Etiopia - La guerra civile divampa

L’Etiopia, con i suoi cento milioni di abitanti, è il secondo paese più popoloso del continente africano. La popolazione è composta di almeno 80 etnie. Un grande paese africano, la cui evoluzione e il cui sviluppo pacifico erano stati decantati da tutti i mass-media. Secondo la Banca Mondiale, l’Etiopia è uno dei più dinamici stati dell’Africa, con un incremento del PIL medio annuo del 10,8% dal 2004 al 2014 e di poco inferiore negli anni successivi.

Ma, a turbare questo quadro roseo c’è il fatto che un quarto della popolazione vive con meno di due dollari al giorno e che decine di migliaia di contadini sono stati sfollati dalle proprie terre con le buone o con le cattive, a beneficio di grandi società specializzate nella coltivazione del caffè o delle piante da semi oleosi.

Ulteriore pennellata di realismo: i rapporti di Amnesty International e di altre agenzie non governative che non hanno cessato, prima e dopo la salita al potere di Abiy Ahmed, di denunciare uccisioni, violenze varie e torture ad opera di gruppi paramilitari a base etnica. A tutto questo si aggiunge ora la guerra civile.

I dirigenti dello stato del Tigrai, a nord del paese, si sono ribellati allo stato centrale al momento che il governo ha rimandato, a data da destinarsi le elezioni legislative nazionali. Il motivo ufficiale del rinvio è la pandemia del Covid-19, ma le autorità tigrine sostengono che si tratta di un pretesto per prolungare abusivamente il potere di Ahmed.. Così, il 3 novembre sono iniziate le ostilità.

Gli abitanti del Tigrai rappresentano circa il 6% della popolazione etiope, ma fino a due anni fa i governi e gli alti funzionari dello stato erano uomini che venivano da questa regione. Esiste quindi un motivo particolare di risentimento politico nei confronti di Ahmed che è di etnia Oromo. Come in molte altre parti dell’Africa, le rivalità etniche sono solo la forma particolare di contrasti politico-economici. Ma i capi dei “ribelli” tigrini, così come gli esponenti del partito di governo, sanno toccare le corde giuste per rialimentare vecchi rancori e vecchi pregiudizi.

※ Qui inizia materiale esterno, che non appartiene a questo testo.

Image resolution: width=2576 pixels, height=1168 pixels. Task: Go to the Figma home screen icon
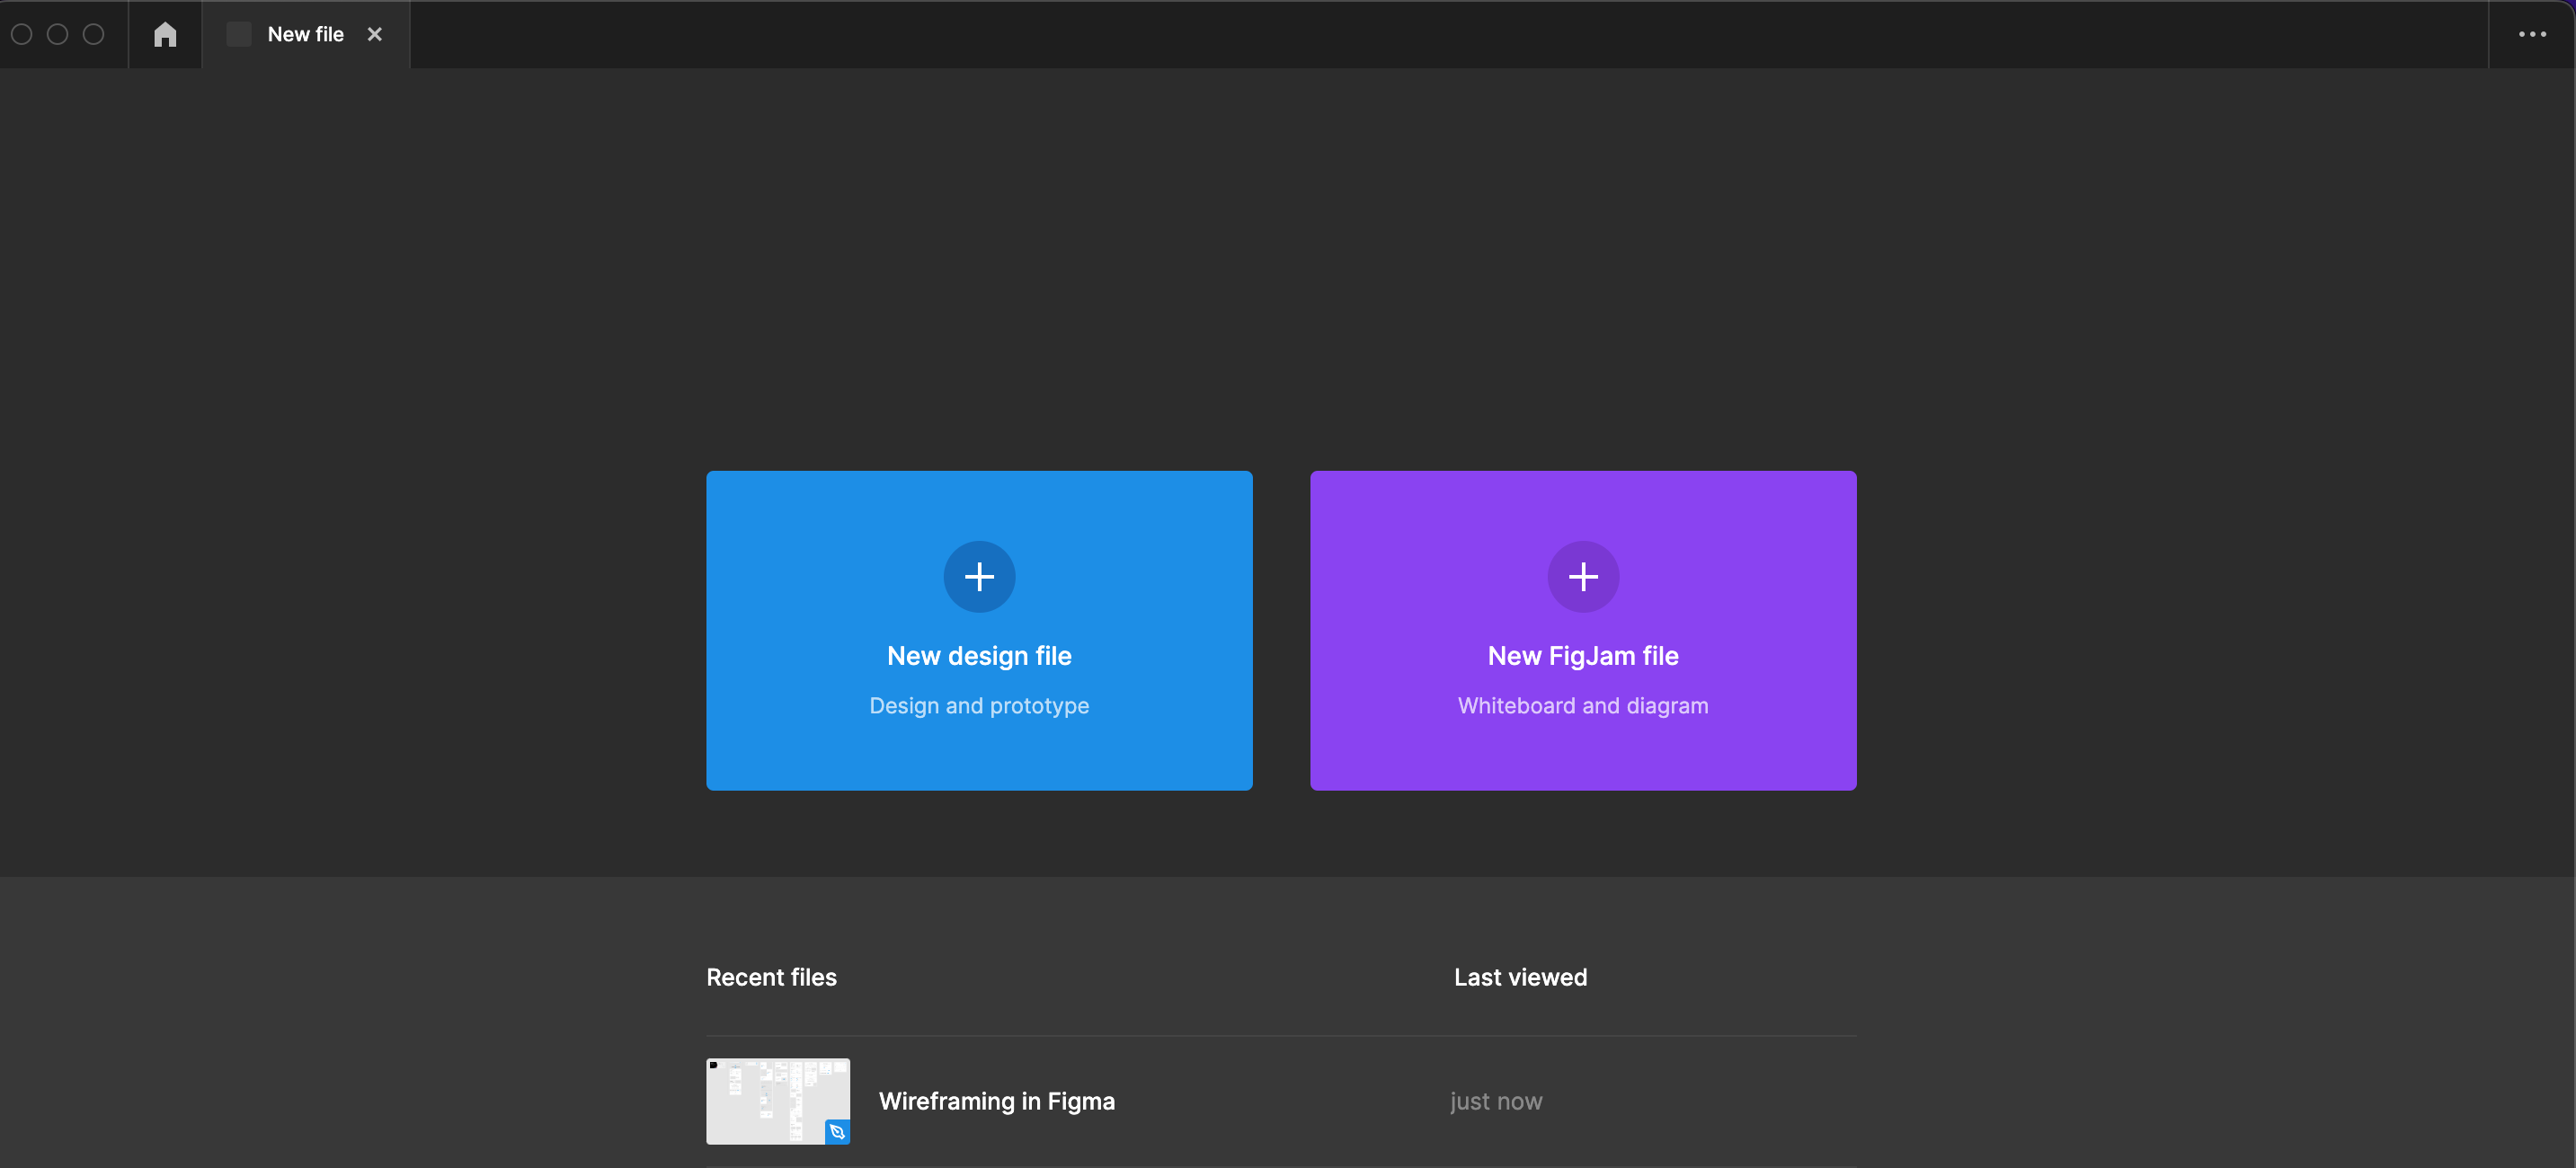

Del resto, era anche la politica italiana in Etiopia, quando il regime fascista pretese di fare di questo stato una parte del proprio impero.

Oggi sono diversi i paesi che hanno forti interessi in Etiopia, a cominciare dalla Cina, che rappresenta un terzo delle sue importazioni. Ma anche l’Arabia Saudita e i Paesi del Golfo sono tra i primi investitori in Etiopia. Inevitabile che sul terreno etiope si sviluppino allora contrasti e contese tra i vari stati interessati al boccone etiope (tra l’altro esportatore di oro) e, in generale, al Corno d’Africa. Gli sviluppi ulteriori di una guerra civile che sta già facendo migliaia di morti e almeno quarantamila profughi, consentirà di vederci più chiaro nei prossimi mesi e forse di capire quali potenze soffiano sul fuoco del confronto armato. Se non interverranno altri fattori, infatti, non sembra che la sconfitta del Tigrai, regione montuosa e di difficile accesso per un esercito regolare, sia a portata di mano per le forze governative.

Come esigono le buone maniere di un paese “civile”, il governo italiano si è unito ai vari appelli alla pace e al negoziato. Oltre tutto Abiy Ahmad è stato insignito nel Nobel per la pace lo scorso anno, per aver messo fine alla guerra con l’Eritrea. Ed è proprio prendendo a pretesto questo orientamento “pacifico” e “democratico” del nuovo governo etiope che il primo governo Conte stipulò, nel giugno del 2019, un accordo con l’Etiopia per la fornitura di armi, con l’impegno ad una “collaborazione in materia di industria della difesa”. L’impero non c’è più, ma la presa sull’Africa Orientale non si è del tutto allentata da parte dell’imperialismo italiano. Grandi imprese italiane di costruzione lavorano da tempo in Etiopia e l’Italia vi rappresenta il primo esportatore europeo.

La pace può essere la condizione migliore per continuare gli affari, ma anche la guerra potrebbe avere i suoi vantaggi per l’imperialismo, cominciando appunto dalla fornitura di armi moderne.

Da parte loro, gli operai, che lavorano gomito a gomito nelle fabbriche tessili, pure provenendo da parti del paese differenti, non hanno alcun interesse a farsi trascinare nella trappola delle rivalità etniche.